Is that “reasoning”? Engineers will argue about the word. Functionally, it often behaves like weak, approximate reasoning backed by a ton of examples.

3. Where I’d disagree a bit with the “text-only reasoning engine”

I like that description but I’d add a caveat:
LLMs are context junkies. They are only as “rational” as the context you feed them.

  • If you give them a prompt shaped like a rant, you get rant-flavored output.
  • If you give them a prompt shaped like a careful proof, you get more careful, stepwise output.

So they are not general reasoning engines in a vacuum. They are style-and-structure amplifiers that can carry out reasoning if you cue them into that mode. No cue, and they fall back to loose, “sounds right” text.

4. “Large” matters less for facts, more for behavior

Size helps with:

  • Richer concepts: not just “dog” but “guard dog vs family pet vs literary symbol”
  • Stability: fewer random nonsense jumps
  • Instruction following: multi-step tasks, multiple constraints at once

But bigger does not automatically mean:

  • Always factual
  • Always logical
  • Safe by default

You can think of small models as toddlers with a handful of word games, and large models as adults with a huge collection of scripts. Both are still driven by statistical prediction, not by a truth meter.
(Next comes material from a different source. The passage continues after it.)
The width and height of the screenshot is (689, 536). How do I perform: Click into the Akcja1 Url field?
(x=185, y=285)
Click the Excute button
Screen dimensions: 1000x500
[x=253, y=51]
5. Pros and cons of using an LLM as your mental model of “AI”

This is where I’ll fold in the kind of pros/cons list people usually want when they hear the term.

Pros

  • Very broad skills: explanation, summarization, basic coding, translation, brainstorming
  • Flexible: same underlying system can chat, write, reason, and format
  • No task-specific training needed for each new prompt
  • Easy to interact with: natural language instead of programming syntax

Cons

  • Unreliable on specific facts without tools or verification
  • Can sound confident when wrong
  • Limited awareness of time, current events, or your actual environment
  • Struggles with very long, fragile chains of logic

All of that flows from the same core: it is built to continue text coherently, not to prove things true.

6. How to mentally file it (slightly different from @byteguru’s take)

Instead of “a brain that only lives in text,” I’d suggest:

“A high-dimensional language map that lets you walk from your question to a likely answer-path, using patterns learned from huge piles of human writing.”

This keeps the focus on:

  • Maps, not memories
  • Paths, not static facts
  • Likely answer-paths, not guaranteed truths

That framing helps you remember to:

  • Use it as a first draft, not final authority
  • Pair it with tools (search, code execution, calculators) for anything critical
  • Judge it by behavior, not by imagined inner life

@byteguru gave a solid mechanical picture with training examples like “The capital of France is …”. The angle here is more about how to think about what is really inside the model so you do not over-trust it or under-estimate it.

If you end up building with LLMs later, this mental model makes it much easier to design prompts, evaluation, and guardrails that play to their strengths and cage their weaknesses.